Problem requirements - All of the entries below are to be copied word for word.

Source data -
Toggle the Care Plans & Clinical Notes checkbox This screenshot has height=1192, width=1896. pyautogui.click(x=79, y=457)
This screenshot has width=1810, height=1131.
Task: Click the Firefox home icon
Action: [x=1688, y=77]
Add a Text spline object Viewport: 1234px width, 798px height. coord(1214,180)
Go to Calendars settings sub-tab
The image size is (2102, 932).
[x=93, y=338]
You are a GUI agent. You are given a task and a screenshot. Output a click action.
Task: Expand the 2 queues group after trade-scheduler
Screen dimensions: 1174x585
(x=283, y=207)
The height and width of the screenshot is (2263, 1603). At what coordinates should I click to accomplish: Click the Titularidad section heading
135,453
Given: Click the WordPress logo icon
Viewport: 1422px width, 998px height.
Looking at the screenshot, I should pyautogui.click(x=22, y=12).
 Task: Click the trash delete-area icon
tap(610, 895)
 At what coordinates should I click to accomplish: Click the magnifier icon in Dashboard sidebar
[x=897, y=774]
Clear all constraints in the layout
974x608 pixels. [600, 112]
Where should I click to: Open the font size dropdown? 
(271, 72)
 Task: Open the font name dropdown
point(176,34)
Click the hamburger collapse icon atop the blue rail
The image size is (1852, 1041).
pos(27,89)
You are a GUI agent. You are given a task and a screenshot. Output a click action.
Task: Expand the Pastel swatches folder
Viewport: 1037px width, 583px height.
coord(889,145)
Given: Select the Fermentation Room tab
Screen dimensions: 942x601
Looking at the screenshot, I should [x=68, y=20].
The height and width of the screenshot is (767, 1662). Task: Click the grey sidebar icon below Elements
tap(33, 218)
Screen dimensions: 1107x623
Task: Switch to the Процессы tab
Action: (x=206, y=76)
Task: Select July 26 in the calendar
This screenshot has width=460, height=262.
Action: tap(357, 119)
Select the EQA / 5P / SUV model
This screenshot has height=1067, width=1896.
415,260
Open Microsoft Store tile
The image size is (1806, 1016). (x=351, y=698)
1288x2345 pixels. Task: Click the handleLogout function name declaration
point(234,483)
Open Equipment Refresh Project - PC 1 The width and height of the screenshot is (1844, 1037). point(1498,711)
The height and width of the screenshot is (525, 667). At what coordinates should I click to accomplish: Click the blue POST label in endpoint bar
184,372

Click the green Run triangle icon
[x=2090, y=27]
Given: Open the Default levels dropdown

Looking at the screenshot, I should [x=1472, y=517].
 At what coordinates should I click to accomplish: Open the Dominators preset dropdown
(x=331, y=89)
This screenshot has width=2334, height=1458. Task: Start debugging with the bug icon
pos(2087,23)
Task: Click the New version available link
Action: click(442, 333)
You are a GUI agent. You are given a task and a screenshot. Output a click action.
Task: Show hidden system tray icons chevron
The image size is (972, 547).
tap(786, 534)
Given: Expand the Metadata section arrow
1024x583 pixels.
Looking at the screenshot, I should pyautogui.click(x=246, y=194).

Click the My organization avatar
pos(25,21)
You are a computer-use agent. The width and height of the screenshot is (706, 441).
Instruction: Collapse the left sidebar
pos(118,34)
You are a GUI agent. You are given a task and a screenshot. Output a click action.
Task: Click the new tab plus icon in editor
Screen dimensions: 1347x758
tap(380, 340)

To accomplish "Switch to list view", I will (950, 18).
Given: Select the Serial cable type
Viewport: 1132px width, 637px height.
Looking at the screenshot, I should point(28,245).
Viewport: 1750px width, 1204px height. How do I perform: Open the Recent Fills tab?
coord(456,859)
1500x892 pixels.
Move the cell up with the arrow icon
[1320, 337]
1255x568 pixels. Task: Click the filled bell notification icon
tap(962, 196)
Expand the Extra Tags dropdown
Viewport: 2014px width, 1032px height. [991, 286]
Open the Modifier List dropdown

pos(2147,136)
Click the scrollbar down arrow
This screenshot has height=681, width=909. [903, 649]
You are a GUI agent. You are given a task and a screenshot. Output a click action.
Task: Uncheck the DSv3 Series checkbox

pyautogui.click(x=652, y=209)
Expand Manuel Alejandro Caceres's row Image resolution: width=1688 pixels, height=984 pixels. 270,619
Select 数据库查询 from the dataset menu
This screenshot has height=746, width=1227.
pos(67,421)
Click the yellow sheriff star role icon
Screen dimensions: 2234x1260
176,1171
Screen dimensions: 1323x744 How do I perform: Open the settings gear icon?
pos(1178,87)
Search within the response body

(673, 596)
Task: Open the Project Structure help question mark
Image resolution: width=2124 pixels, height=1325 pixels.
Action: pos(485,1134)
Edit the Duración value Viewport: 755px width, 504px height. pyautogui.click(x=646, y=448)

Written solution -
Toggle the Care Plans & Clinical Notes checkbox This screenshot has height=1192, width=1896. pyautogui.click(x=79, y=457)
This screenshot has width=1810, height=1131.
Task: Click the Firefox home icon
Action: [x=1688, y=77]
Add a Text spline object Viewport: 1234px width, 798px height. coord(1214,180)
Go to Calendars settings sub-tab
The image size is (2102, 932).
[x=93, y=338]
You are a GUI agent. You are given a task and a screenshot. Output a click action.
Task: Expand the 2 queues group after trade-scheduler
Screen dimensions: 1174x585
(x=283, y=207)
The height and width of the screenshot is (2263, 1603). At what coordinates should I click to accomplish: Click the Titularidad section heading
135,453
Given: Click the WordPress logo icon
Viewport: 1422px width, 998px height.
Looking at the screenshot, I should pyautogui.click(x=22, y=12).
 Task: Click the trash delete-area icon
tap(610, 895)
 At what coordinates should I click to accomplish: Click the magnifier icon in Dashboard sidebar
[x=897, y=774]
Clear all constraints in the layout
974x608 pixels. [600, 112]
Where should I click to: Open the font size dropdown? 
(271, 72)
 Task: Open the font name dropdown
point(176,34)
Click the hamburger collapse icon atop the blue rail
The image size is (1852, 1041).
pos(27,89)
You are a GUI agent. You are given a task and a screenshot. Output a click action.
Task: Expand the Pastel swatches folder
Viewport: 1037px width, 583px height.
coord(889,145)
Given: Select the Fermentation Room tab
Screen dimensions: 942x601
Looking at the screenshot, I should [x=68, y=20].
The height and width of the screenshot is (767, 1662). Task: Click the grey sidebar icon below Elements
tap(33, 218)
Screen dimensions: 1107x623
Task: Switch to the Процессы tab
Action: (x=206, y=76)
Task: Select July 26 in the calendar
This screenshot has width=460, height=262.
Action: tap(357, 119)
Select the EQA / 5P / SUV model
This screenshot has height=1067, width=1896.
415,260
Open Microsoft Store tile
The image size is (1806, 1016). (x=351, y=698)
1288x2345 pixels. Task: Click the handleLogout function name declaration
point(234,483)
Open Equipment Refresh Project - PC 1 The width and height of the screenshot is (1844, 1037). point(1498,711)
The height and width of the screenshot is (525, 667). At what coordinates should I click to accomplish: Click the blue POST label in endpoint bar
184,372

Click the green Run triangle icon
[x=2090, y=27]
Given: Open the Default levels dropdown

Looking at the screenshot, I should [x=1472, y=517].
 At what coordinates should I click to accomplish: Open the Dominators preset dropdown
(x=331, y=89)
This screenshot has width=2334, height=1458. Task: Start debugging with the bug icon
pos(2087,23)
Task: Click the New version available link
Action: click(442, 333)
You are a GUI agent. You are given a task and a screenshot. Output a click action.
Task: Show hidden system tray icons chevron
The image size is (972, 547).
tap(786, 534)
Given: Expand the Metadata section arrow
1024x583 pixels.
Looking at the screenshot, I should pyautogui.click(x=246, y=194).

Click the My organization avatar
pos(25,21)
You are a computer-use agent. The width and height of the screenshot is (706, 441).
Instruction: Collapse the left sidebar
pos(118,34)
You are a GUI agent. You are given a task and a screenshot. Output a click action.
Task: Click the new tab plus icon in editor
Screen dimensions: 1347x758
tap(380, 340)

To accomplish "Switch to list view", I will (950, 18).
Given: Select the Serial cable type
Viewport: 1132px width, 637px height.
Looking at the screenshot, I should point(28,245).
Viewport: 1750px width, 1204px height. How do I perform: Open the Recent Fills tab?
coord(456,859)
1500x892 pixels.
Move the cell up with the arrow icon
[1320, 337]
1255x568 pixels. Task: Click the filled bell notification icon
tap(962, 196)
Expand the Extra Tags dropdown
Viewport: 2014px width, 1032px height. [991, 286]
Open the Modifier List dropdown

pos(2147,136)
Click the scrollbar down arrow
This screenshot has height=681, width=909. [903, 649]
You are a GUI agent. You are given a task and a screenshot. Output a click action.
Task: Uncheck the DSv3 Series checkbox

pyautogui.click(x=652, y=209)
Expand Manuel Alejandro Caceres's row Image resolution: width=1688 pixels, height=984 pixels. 270,619
Select 数据库查询 from the dataset menu
This screenshot has height=746, width=1227.
pos(67,421)
Click the yellow sheriff star role icon
Screen dimensions: 2234x1260
176,1171
Screen dimensions: 1323x744 How do I perform: Open the settings gear icon?
pos(1178,87)
Search within the response body

(673, 596)
Task: Open the Project Structure help question mark
Image resolution: width=2124 pixels, height=1325 pixels.
Action: pos(485,1134)
Edit the Duración value Viewport: 755px width, 504px height. pyautogui.click(x=646, y=448)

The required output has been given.